**DATA FOR PROCESSING**
■ ■ ■ ■

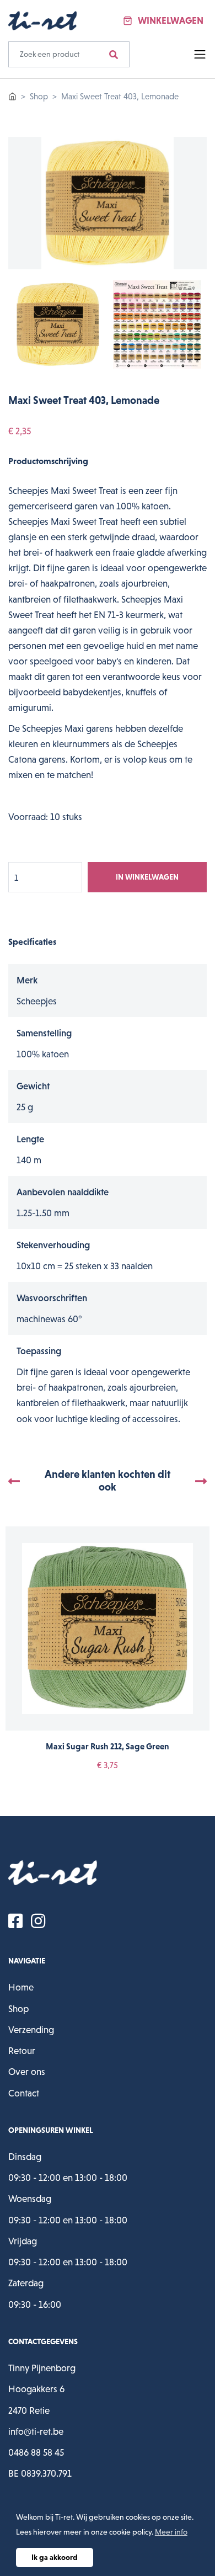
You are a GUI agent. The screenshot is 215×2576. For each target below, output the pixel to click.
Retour (21, 2050)
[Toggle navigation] (197, 54)
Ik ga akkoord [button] (54, 2557)
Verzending (31, 2029)
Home (21, 1987)
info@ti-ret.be (35, 2431)
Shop (39, 96)
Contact (23, 2093)
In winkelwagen (147, 876)
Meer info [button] (171, 2531)
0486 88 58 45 (36, 2452)
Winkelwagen (170, 20)
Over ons (26, 2071)
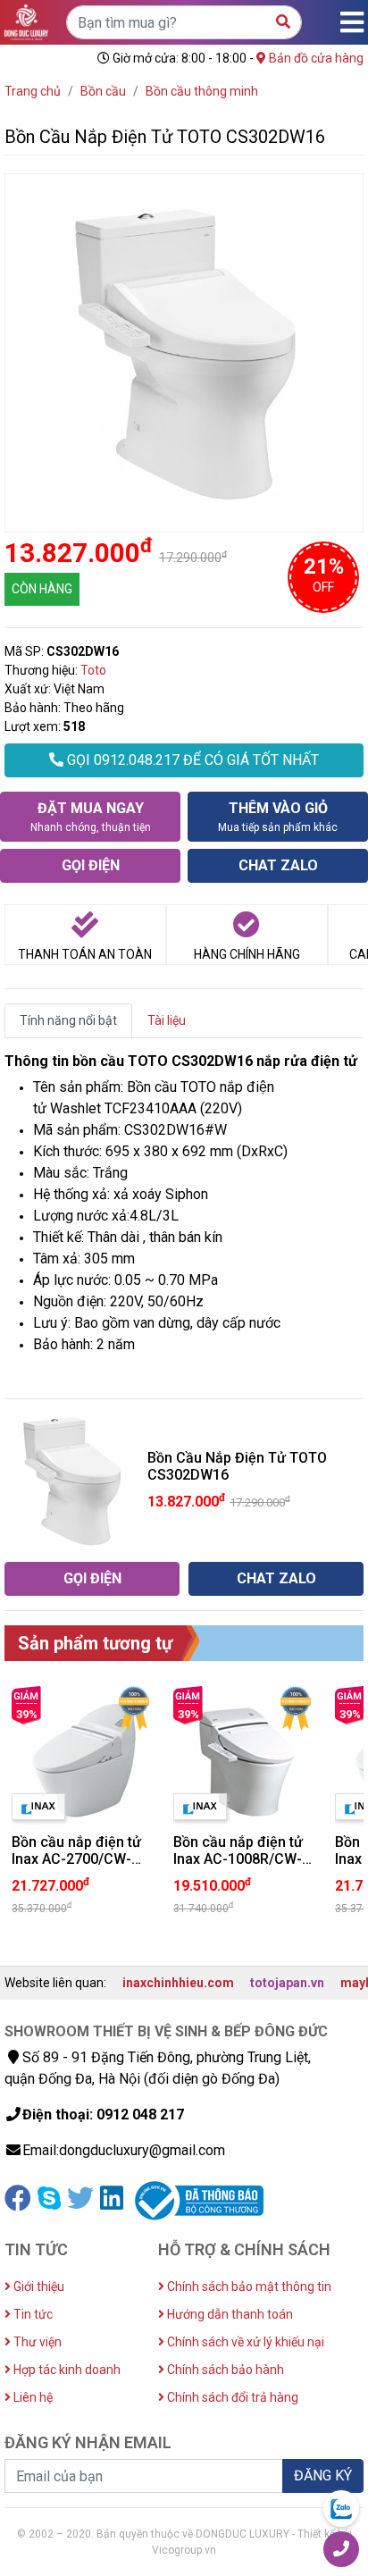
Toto (93, 670)
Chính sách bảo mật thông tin (247, 2286)
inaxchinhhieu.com (178, 1983)
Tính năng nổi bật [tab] (68, 1020)
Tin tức (32, 2314)
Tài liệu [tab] (166, 1020)
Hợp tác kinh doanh (66, 2369)
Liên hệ (32, 2397)
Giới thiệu (37, 2286)
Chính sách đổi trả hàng (231, 2397)
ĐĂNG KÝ (323, 2475)
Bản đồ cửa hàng (315, 58)
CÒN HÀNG (42, 589)
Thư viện (36, 2342)
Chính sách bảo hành (224, 2369)
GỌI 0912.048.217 (191, 759)
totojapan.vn (287, 1983)
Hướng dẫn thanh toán (228, 2314)
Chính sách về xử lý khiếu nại (244, 2342)
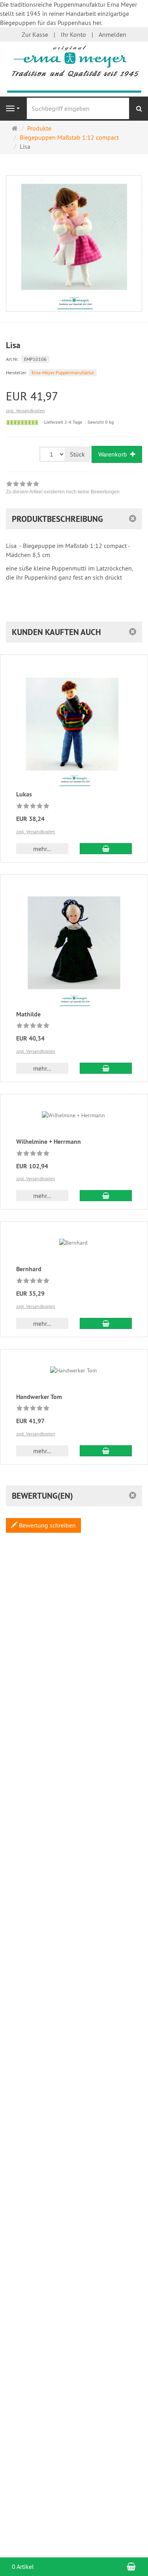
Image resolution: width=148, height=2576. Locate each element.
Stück (77, 454)
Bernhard (28, 1269)
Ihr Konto (73, 34)
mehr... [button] (42, 849)
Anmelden (112, 34)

■ ■ ■ ■

**YOUR GOAL**
Print out the complete listing above exactly, dropping each image.

**RESULT BELOW**
You are a GUI agent. The screenshot is 215×2576. For each target below, output the pixel to click.
Retour (21, 2050)
[Toggle navigation] (197, 54)
Ik ga akkoord [button] (54, 2557)
Verzending (31, 2029)
Home (21, 1987)
info@ti-ret.be (35, 2431)
Shop (39, 96)
Contact (23, 2093)
In winkelwagen (147, 876)
Meer info [button] (171, 2531)
0486 88 58 45 (36, 2452)
Winkelwagen (170, 20)
Over ons (26, 2071)
Toto (93, 670)
Chính sách bảo mật thông tin (247, 2286)
inaxchinhhieu.com (178, 1983)
Tính năng nổi bật [tab] (68, 1020)
Tin tức (32, 2314)
Tài liệu [tab] (166, 1020)
Hợp tác kinh doanh (66, 2369)
Liên hệ (32, 2397)
Giới thiệu (37, 2286)
Chính sách đổi trả hàng (231, 2397)
ĐĂNG KÝ (323, 2475)
Bản đồ cửa hàng (315, 58)
CÒN HÀNG (42, 589)
Thư viện (36, 2342)
Chính sách bảo hành (224, 2369)
GỌI 0912.048.217 (191, 759)
totojapan.vn (287, 1983)
Hướng dẫn thanh toán (228, 2314)
Chính sách về xử lý khiếu nại (244, 2342)
Image resolution: width=148, height=2576. Locate each element.
Stück (77, 454)
Bernhard (28, 1269)
Ihr Konto (73, 34)
mehr... [button] (42, 849)
Anmelden (112, 34)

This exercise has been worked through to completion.